> Given task:
Repeat the stretch of the records from the line that contains "总氮分析仪 (131, 597)" through the end of the records, with both ends included.

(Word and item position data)

begin

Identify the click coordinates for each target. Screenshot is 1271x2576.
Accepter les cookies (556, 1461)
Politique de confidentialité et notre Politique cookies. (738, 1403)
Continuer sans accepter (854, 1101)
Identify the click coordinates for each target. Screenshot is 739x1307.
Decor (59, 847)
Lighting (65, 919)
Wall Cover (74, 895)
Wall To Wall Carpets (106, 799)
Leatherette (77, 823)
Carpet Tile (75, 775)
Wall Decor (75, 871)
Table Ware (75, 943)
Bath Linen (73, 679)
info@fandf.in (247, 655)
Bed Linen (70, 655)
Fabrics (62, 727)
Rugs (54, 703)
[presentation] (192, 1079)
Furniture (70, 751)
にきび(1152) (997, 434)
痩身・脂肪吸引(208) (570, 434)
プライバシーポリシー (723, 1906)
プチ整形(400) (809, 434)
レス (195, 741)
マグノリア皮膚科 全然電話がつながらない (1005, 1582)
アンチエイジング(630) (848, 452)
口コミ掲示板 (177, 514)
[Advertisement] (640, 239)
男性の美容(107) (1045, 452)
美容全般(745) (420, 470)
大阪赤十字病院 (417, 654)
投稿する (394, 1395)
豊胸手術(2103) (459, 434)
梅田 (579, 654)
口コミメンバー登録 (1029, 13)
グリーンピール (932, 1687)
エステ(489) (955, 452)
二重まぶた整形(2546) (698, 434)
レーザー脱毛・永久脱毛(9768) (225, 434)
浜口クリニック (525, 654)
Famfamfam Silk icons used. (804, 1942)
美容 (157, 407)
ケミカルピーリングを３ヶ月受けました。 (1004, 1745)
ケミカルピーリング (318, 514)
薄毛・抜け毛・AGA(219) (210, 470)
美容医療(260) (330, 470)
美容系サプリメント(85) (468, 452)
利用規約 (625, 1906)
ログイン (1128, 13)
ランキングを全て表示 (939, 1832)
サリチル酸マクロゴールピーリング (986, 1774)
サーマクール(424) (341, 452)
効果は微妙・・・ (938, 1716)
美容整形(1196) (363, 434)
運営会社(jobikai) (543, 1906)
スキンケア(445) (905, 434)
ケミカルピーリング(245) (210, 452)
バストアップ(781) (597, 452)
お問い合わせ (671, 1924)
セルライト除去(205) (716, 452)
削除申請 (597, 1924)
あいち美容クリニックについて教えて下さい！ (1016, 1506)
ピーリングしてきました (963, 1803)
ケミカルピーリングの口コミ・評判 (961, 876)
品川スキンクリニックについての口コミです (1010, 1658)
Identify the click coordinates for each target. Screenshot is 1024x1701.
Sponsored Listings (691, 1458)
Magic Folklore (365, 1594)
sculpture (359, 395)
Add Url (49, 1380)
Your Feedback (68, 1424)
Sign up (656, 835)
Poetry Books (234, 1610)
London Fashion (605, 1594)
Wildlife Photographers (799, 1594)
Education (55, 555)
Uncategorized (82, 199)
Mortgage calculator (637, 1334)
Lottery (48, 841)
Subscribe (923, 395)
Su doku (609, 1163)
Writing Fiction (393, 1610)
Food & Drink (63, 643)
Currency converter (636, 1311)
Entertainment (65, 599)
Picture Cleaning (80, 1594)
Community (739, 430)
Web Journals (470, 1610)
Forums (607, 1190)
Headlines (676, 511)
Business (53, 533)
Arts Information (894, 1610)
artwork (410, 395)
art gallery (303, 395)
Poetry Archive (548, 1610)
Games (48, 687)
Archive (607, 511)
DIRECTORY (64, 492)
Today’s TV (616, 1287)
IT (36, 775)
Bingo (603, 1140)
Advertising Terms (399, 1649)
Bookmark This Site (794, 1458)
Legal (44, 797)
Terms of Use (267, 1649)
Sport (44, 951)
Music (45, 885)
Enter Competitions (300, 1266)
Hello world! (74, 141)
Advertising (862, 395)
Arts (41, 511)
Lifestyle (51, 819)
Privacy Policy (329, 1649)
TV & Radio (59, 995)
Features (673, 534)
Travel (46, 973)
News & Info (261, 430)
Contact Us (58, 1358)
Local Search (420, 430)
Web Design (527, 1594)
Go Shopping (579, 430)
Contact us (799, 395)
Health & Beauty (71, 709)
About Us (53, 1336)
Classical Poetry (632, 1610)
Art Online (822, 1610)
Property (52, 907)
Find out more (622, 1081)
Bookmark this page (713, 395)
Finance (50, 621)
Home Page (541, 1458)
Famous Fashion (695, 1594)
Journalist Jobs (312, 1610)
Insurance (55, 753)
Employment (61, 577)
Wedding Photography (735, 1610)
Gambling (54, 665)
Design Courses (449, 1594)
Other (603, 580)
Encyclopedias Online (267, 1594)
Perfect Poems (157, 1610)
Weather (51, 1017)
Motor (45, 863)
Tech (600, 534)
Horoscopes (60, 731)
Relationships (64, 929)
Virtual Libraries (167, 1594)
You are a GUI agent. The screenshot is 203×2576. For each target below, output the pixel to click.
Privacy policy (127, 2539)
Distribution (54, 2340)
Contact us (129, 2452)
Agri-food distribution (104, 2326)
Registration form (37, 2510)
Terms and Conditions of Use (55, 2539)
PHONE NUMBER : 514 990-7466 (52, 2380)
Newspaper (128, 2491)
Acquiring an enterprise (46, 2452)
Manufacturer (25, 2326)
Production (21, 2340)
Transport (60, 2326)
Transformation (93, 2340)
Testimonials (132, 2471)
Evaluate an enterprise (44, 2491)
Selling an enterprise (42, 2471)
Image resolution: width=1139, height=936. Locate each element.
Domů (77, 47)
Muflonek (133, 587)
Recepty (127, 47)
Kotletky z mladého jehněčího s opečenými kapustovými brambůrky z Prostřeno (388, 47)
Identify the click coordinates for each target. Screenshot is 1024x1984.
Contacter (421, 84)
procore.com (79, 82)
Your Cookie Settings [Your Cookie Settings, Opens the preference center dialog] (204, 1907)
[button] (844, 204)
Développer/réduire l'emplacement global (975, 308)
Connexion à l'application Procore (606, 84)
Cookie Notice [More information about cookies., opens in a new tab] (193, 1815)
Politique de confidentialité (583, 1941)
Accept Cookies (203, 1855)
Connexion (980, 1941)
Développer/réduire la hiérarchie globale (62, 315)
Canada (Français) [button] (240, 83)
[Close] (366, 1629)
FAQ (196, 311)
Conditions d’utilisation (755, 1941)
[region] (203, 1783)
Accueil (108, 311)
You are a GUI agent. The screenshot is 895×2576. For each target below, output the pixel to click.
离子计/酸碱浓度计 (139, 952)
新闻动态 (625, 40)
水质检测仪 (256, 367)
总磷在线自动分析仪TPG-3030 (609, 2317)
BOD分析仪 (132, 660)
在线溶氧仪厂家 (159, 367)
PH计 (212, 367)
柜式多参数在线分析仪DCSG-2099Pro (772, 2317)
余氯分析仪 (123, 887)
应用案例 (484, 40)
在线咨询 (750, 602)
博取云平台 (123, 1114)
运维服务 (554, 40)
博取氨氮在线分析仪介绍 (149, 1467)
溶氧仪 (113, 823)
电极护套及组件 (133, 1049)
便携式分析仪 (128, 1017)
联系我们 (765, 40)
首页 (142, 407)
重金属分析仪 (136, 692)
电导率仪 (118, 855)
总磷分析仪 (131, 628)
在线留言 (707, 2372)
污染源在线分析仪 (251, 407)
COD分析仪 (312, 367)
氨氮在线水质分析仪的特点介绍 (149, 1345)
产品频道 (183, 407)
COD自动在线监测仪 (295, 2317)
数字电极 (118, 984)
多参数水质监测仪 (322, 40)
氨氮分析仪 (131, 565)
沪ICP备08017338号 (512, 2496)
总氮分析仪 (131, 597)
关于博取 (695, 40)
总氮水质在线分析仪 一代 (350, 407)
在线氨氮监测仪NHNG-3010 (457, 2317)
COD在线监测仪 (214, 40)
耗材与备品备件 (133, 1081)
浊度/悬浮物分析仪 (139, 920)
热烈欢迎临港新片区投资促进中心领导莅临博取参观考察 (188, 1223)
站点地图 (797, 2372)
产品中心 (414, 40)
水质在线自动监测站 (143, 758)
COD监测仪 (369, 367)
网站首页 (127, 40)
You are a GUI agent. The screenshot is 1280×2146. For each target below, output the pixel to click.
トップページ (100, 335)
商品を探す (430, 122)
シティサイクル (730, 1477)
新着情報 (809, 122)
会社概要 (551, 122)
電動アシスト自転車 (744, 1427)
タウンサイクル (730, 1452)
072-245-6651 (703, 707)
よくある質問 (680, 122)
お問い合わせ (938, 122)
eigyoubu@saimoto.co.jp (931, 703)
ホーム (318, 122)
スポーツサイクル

end

> Written solution:
总氮分析仪 (131, 597)
关于博取 (695, 40)
总氮水质在线分析仪 一代 (350, 407)
在线氨氮监测仪NHNG-3010 (457, 2317)
COD在线监测仪 (214, 40)
耗材与备品备件 (133, 1081)
浊度/悬浮物分析仪 (139, 920)
热烈欢迎临港新片区投资促进中心领导莅临博取参观考察 (188, 1223)
站点地图 (797, 2372)
产品中心 (414, 40)
水质在线自动监测站 (143, 758)
COD监测仪 (369, 367)
网站首页 (127, 40)
You are a GUI agent. The screenshot is 1280×2146. For each target below, output the pixel to click.
トップページ (100, 335)
商品を探す (430, 122)
シティサイクル (730, 1477)
新着情報 (809, 122)
会社概要 (551, 122)
電動アシスト自転車 (744, 1427)
タウンサイクル (730, 1452)
072-245-6651 (703, 707)
よくある質問 (680, 122)
お問い合わせ (938, 122)
eigyoubu@saimoto.co.jp (931, 703)
ホーム (318, 122)
スポーツサイクル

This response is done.